Logo Bloomberg Technoz

“Sudah jelas bahwa saat ini dalam AI, ini adalah perlombaan dua kuda — AS dan China,” kata Helberg. “Kami ingin memiliki hubungan yang positif dan stabil dengan China, tetapi kami juga siap bersaing, dan kami ingin memastikan perusahaan-perusahaan kami dapat terus membangun teknologi transformatif tanpa menghadapi ketergantungan yang bersifat koersif.”

Inisiatif baru ini melanjutkan upaya panjang pemerintahan-pemerintahan sebelumnya dalam membangun rantai pasok mineral kritis yang bertujuan mengurangi ketergantungan negara-negara Barat pada China. Pada pemerintahan Trump pertama, Departemen Luar Negeri meluncurkan Inisiatif Tata Kelola Sumber Daya Energi AS untuk mengamankan rantai pasok mineral penting seperti litium dan kobalt. Pemerintahan Biden kemudian membentuk Minerals Security Partnership yang bertujuan menyalurkan investasi asing dan keahlian Barat ke sektor pertambangan negara-negara berkembang.

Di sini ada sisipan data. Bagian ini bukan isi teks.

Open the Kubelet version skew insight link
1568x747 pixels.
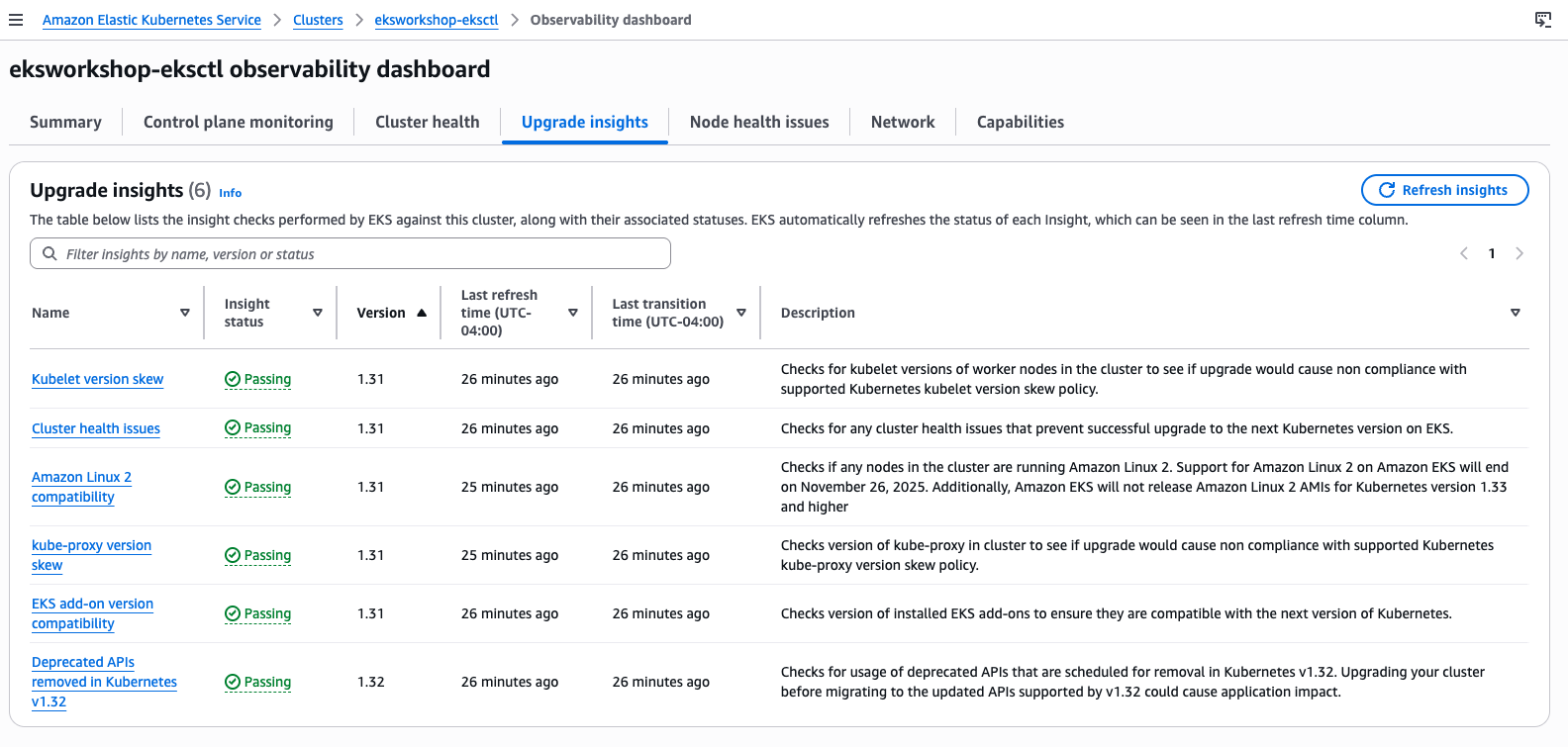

Namun, AS dan negara-negara lain hingga kini belum mampu melepaskan diri dari dominasi China dalam pasokan logam tanah jarang. Menurut International Energy Agency, China menguasai lebih dari 90% kapasitas pemurnian rare earth dan magnet permanen global, jauh di atas Malaysia yang berada di posisi kedua dengan 4%.

China mengumumkan kontrol ekspor baru untuk rare earth pada awal Oktober, sebelum menyetujui penangguhan selama satu tahun setelah pertemuan antara Trump dan Presiden Xi Jinping.

Helberg mengatakan bahwa berbeda dari inisiatif era Biden yang melibatkan lebih dari selusin negara inti, fokusnya kini lebih sempit pada negara-negara produsen. Jika inisiatif pada pemerintahan Trump sebelumnya berfokus pada mineral kritis, hal itu terjadi sebelum hadirnya platform AI seperti ChatGPT. Karena itu, rencana baru ini akan mencakup seluruh lapisan teknologi yang mendukung AI, bukan hanya satu aspek, ujarnya.

Helberg, 36, sebelumnya adalah penasihat senior bagi CEO Palantir Alex Karp, dan juga turut mendirikan Hill and Valley Forum, wadah pertemuan para pemimpin teknologi dan anggota legislatif AS yang fokus pada isu keamanan nasional, khususnya persaingan dengan China serta perkembangan teknologi AI dan lainnya.

Ia menggambarkan kerja sama dengan negara-negara sekutu dalam inisiatif AI ini sebagai strategi “berpusat pada Amerika”, bukan sekadar respons terhadap China.

“Negara-negara yang berpartisipasi memahami dampak transformatif AI, baik bagi ukuran ekonomi suatu negara maupun bagi kekuatan militernya,” katanya. “Mereka ingin menjadi bagian dari ledakan AI tersebut.”